There is an ethical question about encouraging you to do this, but I’m comfortable with it.
Van Tulleken legt den Leser:innen ans Herz, einmal selbst die UPF Diät auszuprobieren. Im besten Fall für die Dauer, die man braucht, um das Buch zu lesen. Grund dafür ist, dass man sich während des Experiments wie gewohnt weiter ernährt und sich damit – im besten Fall – der Effekt einstellt, dass das Bewusstsein für die negativen Auswirkungen des UPF Konsums gestärkt wird.
Welche Erfahrungen habe ich gemacht?
Am stärksten beeinflusst hat mich der Bericht über die Entdeckung von Saccharin. Dass dieser Süßstoff als zufälliges Ergebnis der Forschung an einem giftigen Produkt wie Kohlenteer entdeckt wurde, hat in mir extremes Unbehagen ausgelöst.

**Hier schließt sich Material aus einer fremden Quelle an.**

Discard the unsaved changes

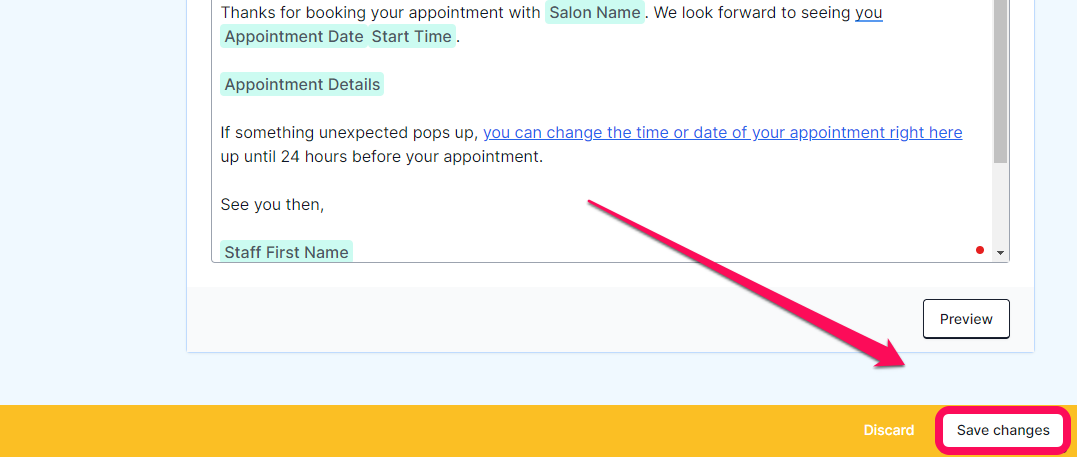point(889,430)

Der Gedanke daran, dass dieser Inhaltsstoff in vielen Produkten enthalten ist, die ich (fast) täglich konsumiere, löst in mir ein Gefühl von Ekel aus und den Drang, alle entsprechenden Produkte von meinem Ernährungsplan zu streichen.
Saccharin ist natürlich nur ein ganz kleiner Teil von einer sehr langen Liste an ungesunden Zusatzstoffen und UPFs. Ich habe leider gemerkt, dass ich im Alltag nicht die Zeit habe oder finde, auf einige UPFs zu verzichten. Allein die "Omnipräsenz" der UPFs, die teilweise versteckten Inhaltsstoffe oder intransparenten Herstellungs- und Verarbeitungsprozesse machen eine starke Reduzierung für mich nicht möglich. Allerdings bin ich mir meiner Verantwortung als Gestalterin bewusster geworden und überlege beispielsweise zweimal, ob ich zukünftig wirklich für bestimmte Unternehmen in der Lebensmittelindustrie arbeiten sollte.
Fazit
Chris van Tulleken macht ein wichtiges und teilweise unterschätztes Thema für jede:n zugänglich. Die wissenschaftlichen Hintergründe sind so erklärt und oft durch Beispiele ergänzt, dass sie einfacher verständlich sind. Außerdem bezieht er sich und (seine) Erfahrungen aus dem Alltag stark mit ein, sodass das Thema UPF und seine Auswirkungen greifbar werden. Eine absolute Leseempfehlung!